*Extracted text:*

My rough guide to learn-by-doing

I believe the best way to start with Jekyll is start with a really bare-bones site. You add features as you need them, making maintenance easy.

Start with an empty repository. Create a markdown file, say, index.md. Write whatever you want in standard markdown, just stick a YAML header on the top. Stick what? From your standardized testing days, think something like markdown:html :: yaml:xml. Three - on their own line to start, three - on another line to close define the block of YAML data, whose mere existence is enough to get Jekyll to pay attention to that file. Here we specify any metadata we want.

    ---
    layout: default
    ---

    # My site title

    some text

And voilà, we have a functional Jekyll site. The basic thing to remember is that everything else is gravy, to be mastered as you have a need for it. The advanced features can be super helpful once you know them, but in the beginning they may just get in the way of understanding what’s actually going on.

Getting deeper: Jekyll site file structure

Directories that are functional for Jekyll but do not appear in the generated website start with an underscore _.

Records of locating words and elements
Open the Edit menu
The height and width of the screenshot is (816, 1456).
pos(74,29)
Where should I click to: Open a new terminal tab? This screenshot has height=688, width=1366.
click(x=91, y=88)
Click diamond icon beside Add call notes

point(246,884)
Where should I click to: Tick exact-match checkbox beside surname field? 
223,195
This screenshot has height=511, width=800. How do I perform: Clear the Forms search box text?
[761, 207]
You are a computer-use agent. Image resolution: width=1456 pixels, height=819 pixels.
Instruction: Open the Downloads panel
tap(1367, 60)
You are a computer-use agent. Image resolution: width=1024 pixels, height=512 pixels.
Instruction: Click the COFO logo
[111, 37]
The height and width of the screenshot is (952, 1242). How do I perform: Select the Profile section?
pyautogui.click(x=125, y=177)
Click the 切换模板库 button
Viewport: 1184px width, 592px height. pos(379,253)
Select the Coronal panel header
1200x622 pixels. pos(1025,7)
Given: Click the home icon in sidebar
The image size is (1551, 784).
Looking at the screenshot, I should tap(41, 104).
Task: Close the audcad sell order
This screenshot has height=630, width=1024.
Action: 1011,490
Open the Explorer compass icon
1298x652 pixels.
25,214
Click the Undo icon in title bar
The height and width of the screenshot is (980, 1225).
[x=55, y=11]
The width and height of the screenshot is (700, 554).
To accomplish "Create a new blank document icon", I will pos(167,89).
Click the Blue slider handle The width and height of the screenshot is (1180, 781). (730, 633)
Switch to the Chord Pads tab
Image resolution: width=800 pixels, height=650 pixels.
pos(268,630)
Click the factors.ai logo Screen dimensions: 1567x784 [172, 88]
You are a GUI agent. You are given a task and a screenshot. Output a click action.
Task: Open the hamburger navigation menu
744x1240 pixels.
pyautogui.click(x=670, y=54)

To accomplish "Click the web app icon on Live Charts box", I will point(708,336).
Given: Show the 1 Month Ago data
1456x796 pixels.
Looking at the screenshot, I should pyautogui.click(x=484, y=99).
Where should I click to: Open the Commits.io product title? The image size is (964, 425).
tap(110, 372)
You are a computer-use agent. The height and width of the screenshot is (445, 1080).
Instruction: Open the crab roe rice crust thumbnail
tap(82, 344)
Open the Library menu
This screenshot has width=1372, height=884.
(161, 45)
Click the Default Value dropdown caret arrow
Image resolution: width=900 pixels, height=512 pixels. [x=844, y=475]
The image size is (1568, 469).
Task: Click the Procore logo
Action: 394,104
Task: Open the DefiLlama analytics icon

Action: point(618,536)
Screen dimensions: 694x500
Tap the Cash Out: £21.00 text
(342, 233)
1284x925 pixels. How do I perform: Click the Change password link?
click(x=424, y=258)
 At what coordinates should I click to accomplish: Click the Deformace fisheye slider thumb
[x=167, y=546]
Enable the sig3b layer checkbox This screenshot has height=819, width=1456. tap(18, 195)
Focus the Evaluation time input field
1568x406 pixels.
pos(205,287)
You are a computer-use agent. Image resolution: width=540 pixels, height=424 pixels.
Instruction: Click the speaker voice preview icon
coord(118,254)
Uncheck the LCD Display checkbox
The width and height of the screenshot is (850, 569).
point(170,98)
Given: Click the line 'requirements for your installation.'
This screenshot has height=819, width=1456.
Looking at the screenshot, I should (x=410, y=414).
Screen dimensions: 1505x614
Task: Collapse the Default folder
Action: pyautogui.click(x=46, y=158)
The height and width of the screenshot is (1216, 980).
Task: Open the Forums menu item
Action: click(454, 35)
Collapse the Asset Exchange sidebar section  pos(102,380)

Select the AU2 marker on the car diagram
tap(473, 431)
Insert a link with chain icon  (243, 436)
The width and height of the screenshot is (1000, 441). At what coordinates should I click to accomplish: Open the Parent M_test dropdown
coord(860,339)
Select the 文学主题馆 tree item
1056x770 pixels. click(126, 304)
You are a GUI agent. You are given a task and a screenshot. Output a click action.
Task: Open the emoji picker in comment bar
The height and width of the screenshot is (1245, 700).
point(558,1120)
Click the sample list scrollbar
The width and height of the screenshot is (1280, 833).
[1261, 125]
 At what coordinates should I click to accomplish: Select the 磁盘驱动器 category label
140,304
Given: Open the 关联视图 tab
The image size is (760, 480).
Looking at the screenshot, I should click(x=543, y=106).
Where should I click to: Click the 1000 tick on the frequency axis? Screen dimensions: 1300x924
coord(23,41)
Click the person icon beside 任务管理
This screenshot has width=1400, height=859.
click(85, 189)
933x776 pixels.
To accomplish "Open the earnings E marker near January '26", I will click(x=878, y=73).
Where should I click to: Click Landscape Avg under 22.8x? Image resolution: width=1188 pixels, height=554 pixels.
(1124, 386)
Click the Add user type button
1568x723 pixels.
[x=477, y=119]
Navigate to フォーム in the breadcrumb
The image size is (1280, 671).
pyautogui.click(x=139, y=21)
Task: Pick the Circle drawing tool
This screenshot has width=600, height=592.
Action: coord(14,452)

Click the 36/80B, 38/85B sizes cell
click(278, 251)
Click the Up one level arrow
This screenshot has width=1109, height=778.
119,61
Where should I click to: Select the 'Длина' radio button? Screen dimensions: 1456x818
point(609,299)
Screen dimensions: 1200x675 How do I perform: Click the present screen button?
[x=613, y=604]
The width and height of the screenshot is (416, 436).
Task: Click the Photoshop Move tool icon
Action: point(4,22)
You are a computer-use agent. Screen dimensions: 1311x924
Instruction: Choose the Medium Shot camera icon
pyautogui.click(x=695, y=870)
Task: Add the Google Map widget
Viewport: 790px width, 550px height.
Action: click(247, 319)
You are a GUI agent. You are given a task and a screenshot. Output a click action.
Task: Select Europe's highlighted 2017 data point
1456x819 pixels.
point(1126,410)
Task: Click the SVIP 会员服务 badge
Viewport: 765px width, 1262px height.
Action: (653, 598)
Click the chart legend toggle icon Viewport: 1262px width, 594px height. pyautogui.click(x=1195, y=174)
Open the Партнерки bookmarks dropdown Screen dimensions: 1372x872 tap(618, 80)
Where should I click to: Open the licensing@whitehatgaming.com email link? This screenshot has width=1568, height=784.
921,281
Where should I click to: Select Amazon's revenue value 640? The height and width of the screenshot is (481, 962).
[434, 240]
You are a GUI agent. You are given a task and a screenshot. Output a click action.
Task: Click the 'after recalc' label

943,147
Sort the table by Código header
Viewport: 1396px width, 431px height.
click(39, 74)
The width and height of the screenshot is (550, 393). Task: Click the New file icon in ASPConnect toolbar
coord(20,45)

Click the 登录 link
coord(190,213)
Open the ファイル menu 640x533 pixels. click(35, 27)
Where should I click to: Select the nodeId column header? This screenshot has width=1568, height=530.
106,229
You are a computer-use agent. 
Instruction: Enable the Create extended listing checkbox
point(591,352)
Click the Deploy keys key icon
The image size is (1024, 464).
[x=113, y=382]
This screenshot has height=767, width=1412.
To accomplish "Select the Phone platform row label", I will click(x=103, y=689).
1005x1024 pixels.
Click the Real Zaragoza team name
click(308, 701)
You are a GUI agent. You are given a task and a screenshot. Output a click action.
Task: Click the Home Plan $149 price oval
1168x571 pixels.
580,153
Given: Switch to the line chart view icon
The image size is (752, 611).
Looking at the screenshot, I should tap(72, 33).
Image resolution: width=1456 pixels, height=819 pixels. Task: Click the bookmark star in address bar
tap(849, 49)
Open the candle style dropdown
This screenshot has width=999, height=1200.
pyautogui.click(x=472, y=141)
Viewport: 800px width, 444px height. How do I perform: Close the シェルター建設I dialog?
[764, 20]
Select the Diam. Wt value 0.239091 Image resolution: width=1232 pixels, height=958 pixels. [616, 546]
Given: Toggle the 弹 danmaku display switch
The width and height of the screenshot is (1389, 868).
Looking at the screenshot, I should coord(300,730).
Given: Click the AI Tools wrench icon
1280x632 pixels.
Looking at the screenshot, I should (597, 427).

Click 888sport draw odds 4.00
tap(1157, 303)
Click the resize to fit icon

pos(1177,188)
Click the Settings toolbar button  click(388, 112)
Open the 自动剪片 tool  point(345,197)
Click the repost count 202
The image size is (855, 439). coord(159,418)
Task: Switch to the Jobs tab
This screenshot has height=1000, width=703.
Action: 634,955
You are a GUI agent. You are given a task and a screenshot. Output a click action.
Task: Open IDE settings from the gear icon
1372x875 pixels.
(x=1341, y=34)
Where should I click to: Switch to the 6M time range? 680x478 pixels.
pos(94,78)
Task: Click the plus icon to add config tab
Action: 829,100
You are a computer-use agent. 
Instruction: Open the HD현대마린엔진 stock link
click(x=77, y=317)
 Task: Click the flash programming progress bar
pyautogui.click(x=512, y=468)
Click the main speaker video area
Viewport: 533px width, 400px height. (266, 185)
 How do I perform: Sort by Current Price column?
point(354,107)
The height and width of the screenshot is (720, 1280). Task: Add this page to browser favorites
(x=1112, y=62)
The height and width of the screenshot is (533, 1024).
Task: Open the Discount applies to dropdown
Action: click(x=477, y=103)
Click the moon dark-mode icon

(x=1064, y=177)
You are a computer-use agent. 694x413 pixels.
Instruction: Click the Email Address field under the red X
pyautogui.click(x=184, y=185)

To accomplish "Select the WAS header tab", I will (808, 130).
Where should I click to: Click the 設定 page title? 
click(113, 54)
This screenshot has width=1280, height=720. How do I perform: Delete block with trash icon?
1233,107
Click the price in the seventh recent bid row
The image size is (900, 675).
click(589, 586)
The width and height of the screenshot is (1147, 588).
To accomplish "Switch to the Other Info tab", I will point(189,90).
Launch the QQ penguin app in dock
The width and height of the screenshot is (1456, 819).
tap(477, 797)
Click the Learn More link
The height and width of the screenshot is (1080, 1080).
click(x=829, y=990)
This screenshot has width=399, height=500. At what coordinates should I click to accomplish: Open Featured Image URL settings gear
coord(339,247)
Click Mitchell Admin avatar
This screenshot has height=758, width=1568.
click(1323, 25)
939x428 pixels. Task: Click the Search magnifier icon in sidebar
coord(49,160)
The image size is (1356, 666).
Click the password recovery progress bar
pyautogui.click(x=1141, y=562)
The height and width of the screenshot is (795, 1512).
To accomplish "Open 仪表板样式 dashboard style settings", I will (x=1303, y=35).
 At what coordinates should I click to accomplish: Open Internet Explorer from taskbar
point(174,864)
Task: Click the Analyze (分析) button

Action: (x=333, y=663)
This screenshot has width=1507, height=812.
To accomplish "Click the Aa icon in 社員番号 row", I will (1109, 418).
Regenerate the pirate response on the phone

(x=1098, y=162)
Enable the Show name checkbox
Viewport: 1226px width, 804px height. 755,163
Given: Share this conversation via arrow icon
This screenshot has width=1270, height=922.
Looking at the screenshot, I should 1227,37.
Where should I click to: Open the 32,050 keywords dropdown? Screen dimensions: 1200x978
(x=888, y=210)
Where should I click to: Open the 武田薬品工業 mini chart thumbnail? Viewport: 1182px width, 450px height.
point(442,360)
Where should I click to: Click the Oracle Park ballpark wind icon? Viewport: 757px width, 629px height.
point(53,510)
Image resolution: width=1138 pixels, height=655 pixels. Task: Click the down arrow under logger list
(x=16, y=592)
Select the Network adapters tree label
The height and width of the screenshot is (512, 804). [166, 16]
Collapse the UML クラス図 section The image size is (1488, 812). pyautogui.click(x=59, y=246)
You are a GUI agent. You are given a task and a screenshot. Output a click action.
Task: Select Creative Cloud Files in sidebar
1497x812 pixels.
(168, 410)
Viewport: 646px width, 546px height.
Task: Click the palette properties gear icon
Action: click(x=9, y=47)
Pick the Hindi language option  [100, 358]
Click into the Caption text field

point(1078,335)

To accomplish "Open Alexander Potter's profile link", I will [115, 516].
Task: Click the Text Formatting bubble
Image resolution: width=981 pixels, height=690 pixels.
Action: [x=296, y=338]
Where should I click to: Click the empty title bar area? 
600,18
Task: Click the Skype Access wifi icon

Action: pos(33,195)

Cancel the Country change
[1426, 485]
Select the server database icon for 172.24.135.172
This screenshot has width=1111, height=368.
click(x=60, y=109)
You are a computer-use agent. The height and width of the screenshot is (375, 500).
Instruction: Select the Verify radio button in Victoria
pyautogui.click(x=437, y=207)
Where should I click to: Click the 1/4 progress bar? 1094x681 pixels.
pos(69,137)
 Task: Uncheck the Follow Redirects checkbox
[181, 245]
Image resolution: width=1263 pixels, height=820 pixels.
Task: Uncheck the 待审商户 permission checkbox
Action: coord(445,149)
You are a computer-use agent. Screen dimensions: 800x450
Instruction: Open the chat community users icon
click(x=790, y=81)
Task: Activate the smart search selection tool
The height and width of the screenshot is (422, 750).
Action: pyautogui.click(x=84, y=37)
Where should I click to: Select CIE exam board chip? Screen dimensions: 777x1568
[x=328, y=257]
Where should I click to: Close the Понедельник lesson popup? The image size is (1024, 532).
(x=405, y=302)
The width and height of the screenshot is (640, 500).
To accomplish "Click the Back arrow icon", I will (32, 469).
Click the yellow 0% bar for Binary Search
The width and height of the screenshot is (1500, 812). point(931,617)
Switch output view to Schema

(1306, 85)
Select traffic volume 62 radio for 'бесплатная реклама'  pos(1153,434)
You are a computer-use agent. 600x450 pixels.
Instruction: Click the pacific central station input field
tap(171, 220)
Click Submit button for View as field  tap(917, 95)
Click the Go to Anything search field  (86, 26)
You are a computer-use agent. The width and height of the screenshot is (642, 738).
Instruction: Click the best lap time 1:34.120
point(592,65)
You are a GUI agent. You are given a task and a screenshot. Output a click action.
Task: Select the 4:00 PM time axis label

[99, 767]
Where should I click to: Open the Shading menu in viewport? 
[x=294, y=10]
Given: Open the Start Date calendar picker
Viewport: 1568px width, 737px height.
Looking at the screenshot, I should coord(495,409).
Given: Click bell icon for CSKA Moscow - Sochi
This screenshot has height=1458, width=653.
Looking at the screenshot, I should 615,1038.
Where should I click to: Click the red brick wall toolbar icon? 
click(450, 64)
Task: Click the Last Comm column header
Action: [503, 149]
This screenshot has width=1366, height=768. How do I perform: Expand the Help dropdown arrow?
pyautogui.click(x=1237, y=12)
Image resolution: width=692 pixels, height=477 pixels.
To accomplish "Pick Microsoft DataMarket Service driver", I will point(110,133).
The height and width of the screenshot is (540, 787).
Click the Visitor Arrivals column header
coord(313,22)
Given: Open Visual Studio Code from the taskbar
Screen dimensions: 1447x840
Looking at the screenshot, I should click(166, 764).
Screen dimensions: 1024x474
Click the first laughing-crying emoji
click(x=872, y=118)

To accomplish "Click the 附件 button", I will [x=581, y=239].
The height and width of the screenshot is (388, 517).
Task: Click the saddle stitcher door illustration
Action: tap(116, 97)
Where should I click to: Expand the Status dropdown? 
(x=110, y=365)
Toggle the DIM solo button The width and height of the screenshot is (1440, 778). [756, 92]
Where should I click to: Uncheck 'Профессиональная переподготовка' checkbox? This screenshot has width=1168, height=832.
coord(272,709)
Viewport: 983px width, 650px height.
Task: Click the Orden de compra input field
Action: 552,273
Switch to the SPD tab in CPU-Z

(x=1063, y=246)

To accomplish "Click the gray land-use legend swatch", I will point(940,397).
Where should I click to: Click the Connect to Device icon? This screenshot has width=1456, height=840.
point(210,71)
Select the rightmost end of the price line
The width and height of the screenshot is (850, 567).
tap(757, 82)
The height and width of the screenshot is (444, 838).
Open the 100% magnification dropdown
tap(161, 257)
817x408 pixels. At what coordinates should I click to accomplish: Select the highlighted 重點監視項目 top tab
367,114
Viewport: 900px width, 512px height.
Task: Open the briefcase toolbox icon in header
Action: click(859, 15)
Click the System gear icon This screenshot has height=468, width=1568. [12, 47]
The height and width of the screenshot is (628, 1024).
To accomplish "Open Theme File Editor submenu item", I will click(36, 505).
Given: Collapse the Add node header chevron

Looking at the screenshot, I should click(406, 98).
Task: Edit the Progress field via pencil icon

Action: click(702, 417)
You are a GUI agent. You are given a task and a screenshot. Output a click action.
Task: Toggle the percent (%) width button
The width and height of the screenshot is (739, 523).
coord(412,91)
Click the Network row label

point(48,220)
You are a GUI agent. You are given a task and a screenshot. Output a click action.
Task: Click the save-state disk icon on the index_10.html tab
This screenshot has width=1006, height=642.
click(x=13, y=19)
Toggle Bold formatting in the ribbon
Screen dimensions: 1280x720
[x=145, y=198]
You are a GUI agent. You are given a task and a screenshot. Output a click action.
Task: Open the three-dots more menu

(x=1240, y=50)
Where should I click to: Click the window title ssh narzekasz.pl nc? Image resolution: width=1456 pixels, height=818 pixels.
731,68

*Task instructions:*
1 > Write out the part of the Jekyll guide that opens with the words "# My site title" and closes with "actually going on.", switching "gravy" to "extra".
2 > From the entries, print without any change the part that opens with the line containing "Where should I click to: Click the Oracle" and closes with the line containing "(x=16, y=592)".

*Final answers:*
1 >
# My site title

    some text

And voilà, we have a functional Jekyll site. The basic thing to remember is that everything else is extra, to be mastered as you have a need for it. The advanced features can be super helpful once you know them, but in the beginning they may just get in the way of understanding what’s actually going on.

2 >
Where should I click to: Click the Oracle Park ballpark wind icon? Viewport: 757px width, 629px height.
point(53,510)
Image resolution: width=1138 pixels, height=655 pixels. Task: Click the down arrow under logger list
(x=16, y=592)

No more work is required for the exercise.